• Short task 1:
In the passage on land readjustment in Medellín, which UAU did the plan require to be developed first?
• Short task 2:
Decide whether each statement below agrees with the passage on land readjustment in Medellín. Answer yes or no, and quote the words from the passage that settle it.
(a) The Project Announcement was issued before land prices rose.
(b) Municipal officials blamed the omissions on the novelty of LR.
(c) Developers would be given additional building rights as planning incentives.
• Short task 3:
Continue the passage on land readjustment in Medellín, picking up after its final sentence.

• Selection:
To uphold Colombia’s principle of equitable cost–benefit distribution – which mandates that the burdens and gains of urban development be fairly shared among stakeholders – each UAU was subject to NNDOs: one-time, binding cash or in-kind contributions towards infrastructure and services, linked to land-use regulations (Gielen and Van der Krabben, 2019). These included land cessions, infrastructure upgrades and public facilities – including a Commercial Centre designed to accommodate Naranjal’s most vulnerable traders. While UAUs could proceed independently, the plan stipulated that UAU 1 – the Commercial Centre site – be developed first, ensuring that relocation infrastructure preceded clearance, thus minimising livelihood disruption and preventing displacement. Once traders were relocated, the remaining UAUs could proceed in parallel or in any sequence, preserving the project’s social safeguards (Alcaldía de Medellín, 2000).
Under this scheme, LR and NNDOs were designed as complementary instruments. Property owners would contribute their plots as equity, thus minimising municipal cash outlays and reducing litigation risks. Developers would receive additional building rights as planning incentives, provided NNDOs were fulfilled when a UAU was granted a construction licence, thereby enabling the municipality to front-load infrastructure and social investments. In practice, however, key steps to operationalise LR were never completed. The Project Announcement – intended to trigger baseline land valuations and the statutory price freeze – was never issued, and no ex-ante formula was established to define how contributed land would translate into rights over new on-site units. Municipal officials (1B-2; 1H-8) attributed these omissions to the novelty of LR: as the first attempt to implement the instrument in both Medellín and Colombia, institutional capacity and technical expertise were limited. These gaps were bound to have immediate and lasting consequences: land prices surged in anticipation of public investment, fuelling speculation and holdouts; without a published benchmark, landowners were unable to make informed decisions on LR participation, fostering mistrust and disputes; and without the price freeze, the safeguard preventing post-announcement gains from being incorporated into compensation was effectively voided, steadily eroding the residual land value available to finance NNDOs.

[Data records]
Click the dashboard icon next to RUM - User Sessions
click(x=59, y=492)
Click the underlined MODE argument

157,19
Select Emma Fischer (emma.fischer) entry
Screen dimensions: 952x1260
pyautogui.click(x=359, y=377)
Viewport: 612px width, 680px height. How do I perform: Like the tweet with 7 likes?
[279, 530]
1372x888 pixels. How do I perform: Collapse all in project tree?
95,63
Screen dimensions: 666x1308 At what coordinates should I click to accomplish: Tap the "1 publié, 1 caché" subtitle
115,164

• Exercise answer 1:
UAU 1, the Commercial Centre site, had to be developed first.

• Exercise answer 2:
(a) No: "The Project Announcement – intended to trigger baseline land valuations and the statutory price freeze – was never issued"
(b) Yes: "Municipal officials (1B-2; 1H-8) attributed these omissions to the novelty of LR"
(c) Yes: "Developers would receive additional building rights as planning incentives"

• Exercise answer 3:
Expanded NNDOs
By 2009, despite a decade-long timeline, progress remained minimal. A municipal review identified key obstacles: outdated cash-flow projections, limited private-sector interest, incomplete cartography and cadastral data and unannotated property titles that rendered LR legally unenforceable. Yet two unresolved LVC issues proved especially obstructive: without baseline valuations and amid speculative price inflation, landowners in UAU 1 refused to contribute plots via LR for the Commercial Centre, deeming it less profitable than alternative market-driven uses (1B-2). Since completion of other UAUs depended on UAU 1, the project was effectively blocked from the outset. Vague NNDOs further compounded delays: cost–benefit distribution was unbalanced; budgets and indicators for social protection were absent; responsibilities for public works were unclear; and sites for social housing were not designated (Alcaldía de Medellín, 2009).
In response, the timeline was extended to 2018 and several changes were introduced. The requirement to begin with UAU 1 was removed, allowing implementation to proceed in any sequence – a shift intended to accelerate progress, but one that weakened protections against traders’ displacement by deprioritising early construction of the Commercial Centre. Although no Project Announcement was issued – a prerequisite for initiating LR – several shortcomings in the NNDOs were addressed, including the introduction of a detailed occupancy model: 40% of construction capacity was allocated to residential use, with 10% reserved for social housing – 7592 m2 for Social Interest Housing (VIS; 138 units) and 2610 m2 for Priority Interest Housing (VIP; 68 units). 1 While off-site or monetary compliance was permitted, the municipality – responding to community demands – committed to in-situ construction. VIS units were distributed across UAUs 2–5 – each averaging 5% of sellable area and integrated with market-rate housing – while VIP units were concentrated in UAU 1, alongside commercial spaces for Naranjal’s traders and workshop operators.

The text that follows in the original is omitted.